Given text:
:::::

Medicaid Contractor Can Recover Funds from Personal Injury Settlement under State's Subrogation Statute

The Supreme Court of Connecticut rules that a private Medicaid contractor has the right under the state's Medicaid subrogation statute to stand in the state's shoes and obtain reimbursement from Medicaid beneficiaries who settle personal injury claims.  Rathbun v. Health Net of the Northeast (Conn., No. SC 18928, March 10, 2015).

Connecticut contracts with Health Net of the Northeast to provide Medicaid managed care services, and Health Net in turn contracts with The Rawlings Company, LLC, to recover medical payments that Health Net has made on behalf of Medicaid beneficiaries who subsequently receive personal injury awards or settlements.  In 2008, several Medicaid beneficiaries who were pursued by Rawlings and Health Net brought a class action seeking a declaratory judgment stating that Connecticut's Medicaid subrogation statute authorizes Health Net to seek reimbursement only from the third-party tortfeasors who caused injuries to Medicaid beneficiaries and not from the beneficiaries themselves.  A trial court granted Health Net's motion for summary judgment and the appeals court upheld the trial court's decision.

:::::

Data excerpt:
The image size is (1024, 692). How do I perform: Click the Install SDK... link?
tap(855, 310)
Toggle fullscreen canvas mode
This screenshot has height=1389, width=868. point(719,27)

:::::

Tasks:
1 > Answer these questions from the Medicaid subrogation text:
(a) Which company does Health Net contract with to recover medical payments?
(b) In what year did the Medicaid beneficiaries bring their class action?
(c) On what date was the Rathbun v. Health Net of the Northeast decision issued?
2 > Write the next part of the Medicaid subrogation text, picking up after its final sentence.
The lines have nothing to do with the Medicaid subrogation text.

Numbered responses:
1 >
(a) The Rawlings Company, LLC
(b) 2008
(c) March 10, 2015

2 >
On appeal to the Connecticut Supreme Court, the plaintiffs argued that Connecticut's Medicaid subrogation statute clearly gives the state the right to step into a Medicaid beneficiary's shoes and initiate proceedings only against third parties, not against the beneficiaries themselves.  The plaintiffs also argued that the subrogation right was granted only to the state and could not be passed to Health Net as an outside contractor.

The Connecticut Supreme Court upholds the lower courts' decisions.  After pointing out that common law allows an insurer to obtain recovery directly from an insured person when he receives a settlement from a third party, the court goes on to state that it "can perceive no reason why the legislature would have intended that the right to subrogation under [the statute], unlike the right to subrogation under the common law, would exclude the department's right to reimbursement from Medicaid recipients, thereby providing a windfall to those recipients in violation of federal Medicaid law governing third-party liability in this context."